Abir Moussi, présidente du Parti Destourien Libre

C’est un nouveau passage en force que met en exécution le chef du parlement suspendu. Ce lundi 28 mars 2022, le bureau du parlement s’est réuni et a appelé à deux plénières mardi et samedi prochains pour annuler les dispositions exceptionnelles du 25 juillet.

Face à cette nouvelle situation de blocage, la présidente du Parti Destourien Libre Abir Moussi qui a boycotté la réunion du bureau du parlement, a mis en garde contre ce qu’elle appelle un scénario dangereux.

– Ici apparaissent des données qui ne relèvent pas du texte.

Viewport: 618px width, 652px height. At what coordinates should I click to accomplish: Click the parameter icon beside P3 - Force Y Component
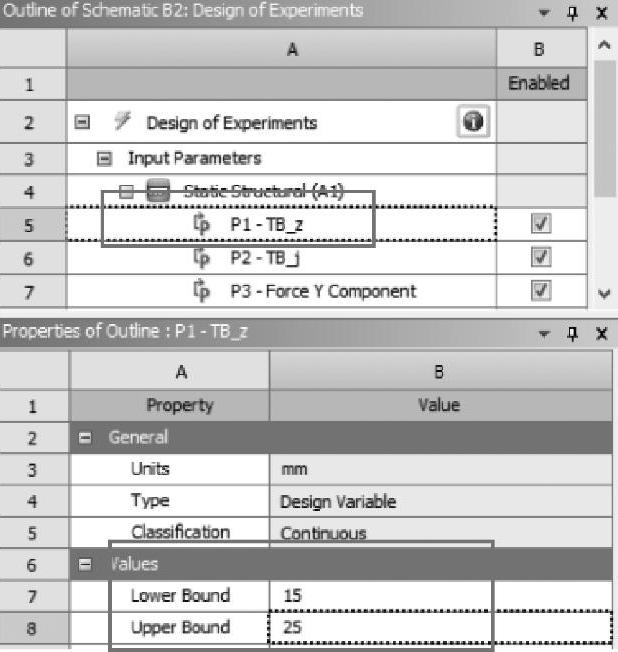201,291
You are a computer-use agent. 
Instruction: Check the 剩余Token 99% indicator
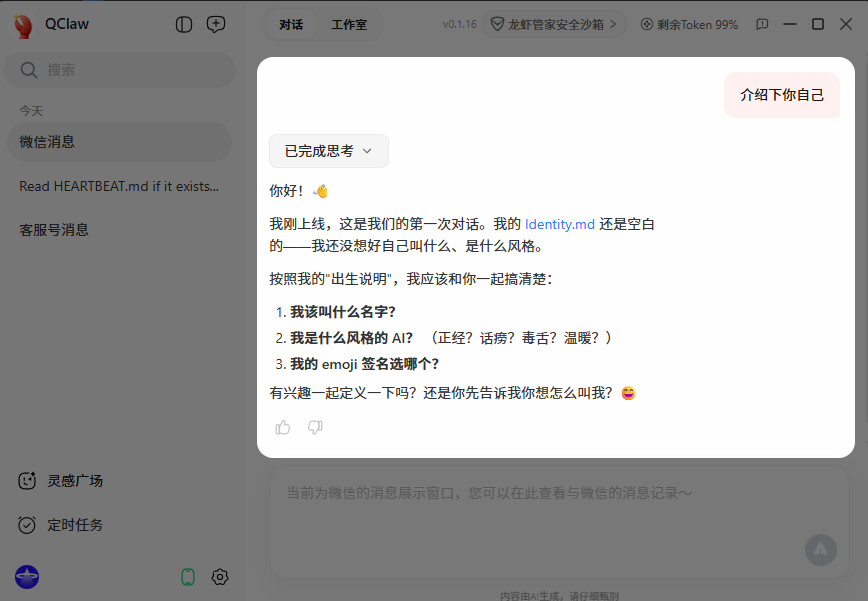[689, 24]
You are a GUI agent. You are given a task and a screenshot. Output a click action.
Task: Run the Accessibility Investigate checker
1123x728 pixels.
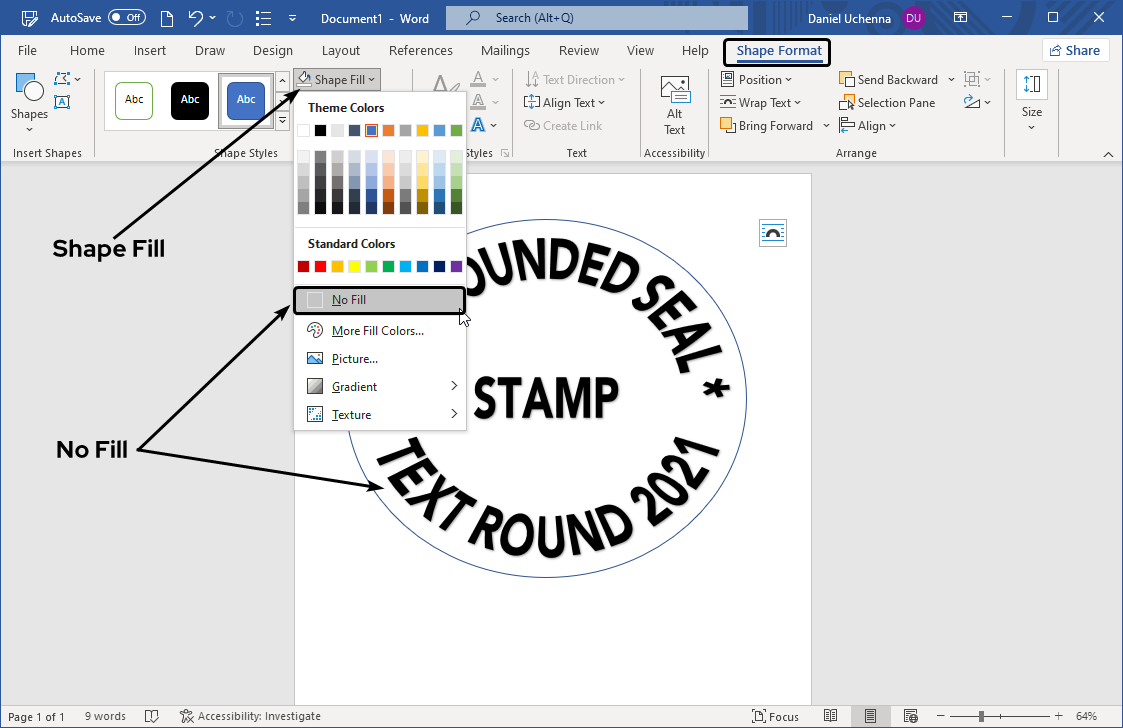coord(250,716)
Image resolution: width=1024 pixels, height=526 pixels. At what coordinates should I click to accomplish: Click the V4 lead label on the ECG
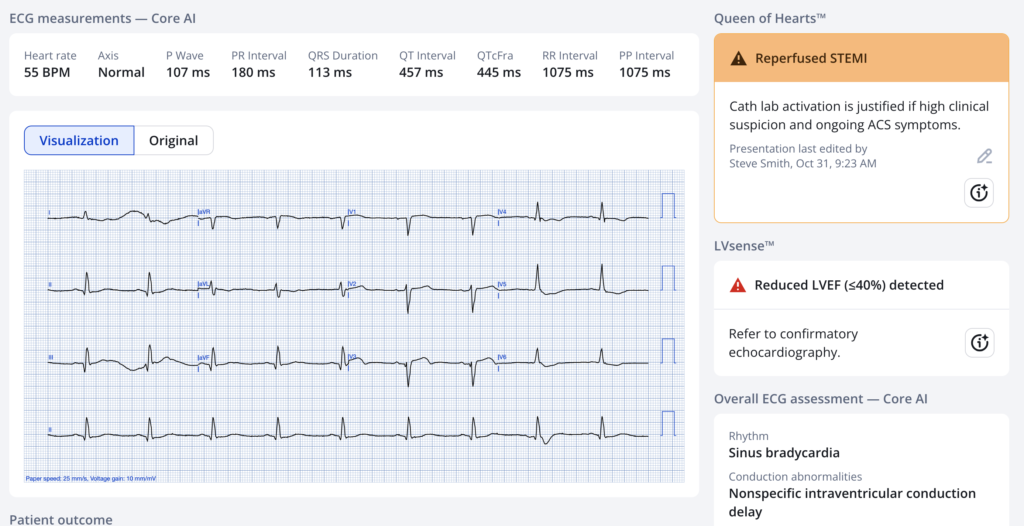coord(502,212)
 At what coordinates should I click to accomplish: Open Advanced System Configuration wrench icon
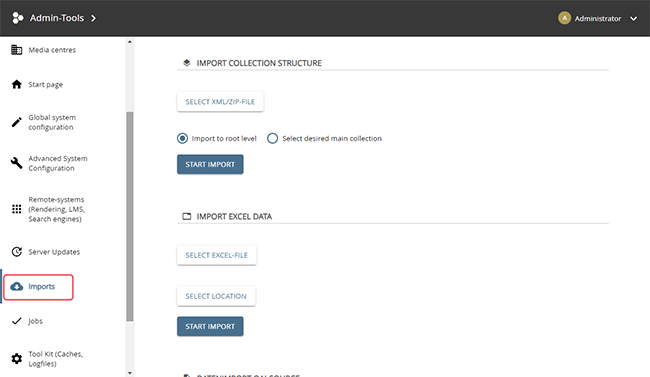[x=17, y=163]
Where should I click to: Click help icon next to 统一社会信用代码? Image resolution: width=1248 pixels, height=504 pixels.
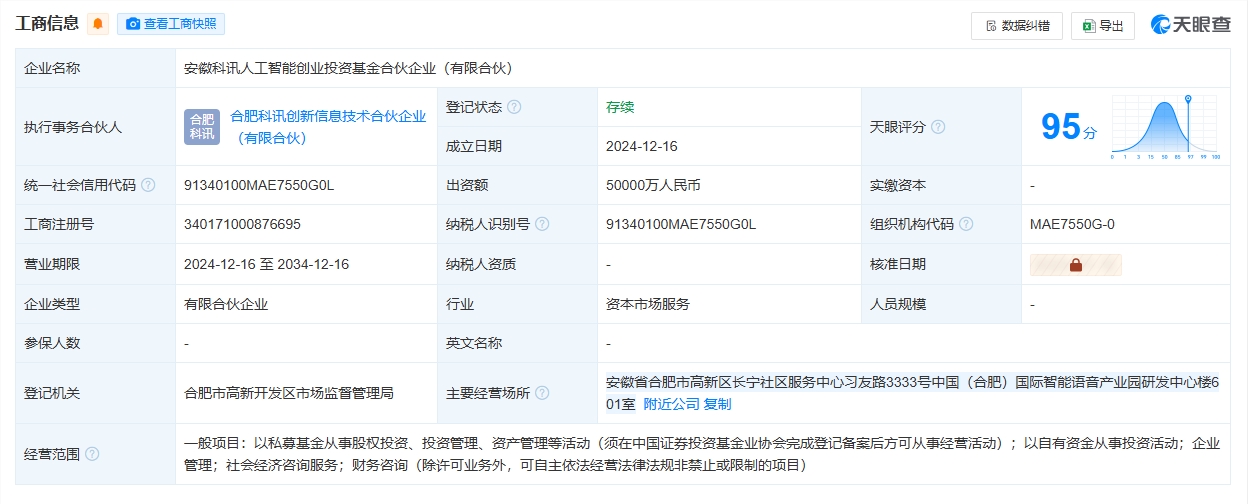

Dans un live Facebook, Moussi a appelé Kais Saied à barrer la route à la mouvance anti-25 juillet visant à mettre en place un processus parallèle en Tunisie. « Ils planifient un scénario dangereux, ils veulent faire un passage en force et ont tout organisé, la Tunisie risque de perdre son indépendance », a-t-elle dit.

Elle a appelé dans ce sens Saied à convoquer les députés pour retirer la confiance à Rached Ghannouchi et dissoudre officiellement le parlement.

Sur fond de cette affaire elle a annoncé qu’elle va saisir la justice pour annuler les décisions du bureau du parlement.

Défiant le président de la République, Kais Saied, le Parlement gelé va, bel et bien, tenir non pas une mais deux séances plénières cette semaine.

Plusieurs députés ont appelé à la tenue d’une séance plénière pour débattre d’une alternative constitutionnelle mettant fin aux mesures d’exception prises par le Chef de l’Etat le 25 juillet 2021.

Une réunion du bureau de l’Assemblée des représentants du peuple (ARP) a été tenue ce lundi 28 mars 2022. En marge de cette réunion, il a été décidé de tenir deux séances plénières, la première, mercredi 30 mars et la deuxième samedi 2 avril, a annoncé l’assesseur du président du Parlement chargé de la communication, Maher Medhioub.

La plénière du 30 mars devrait porter sur l’annulation des mesures exceptionnelles avec pour objectif d’y mettre un terme. La plénière du 2 avril, devrait porter sur la situation économique et financière du pays.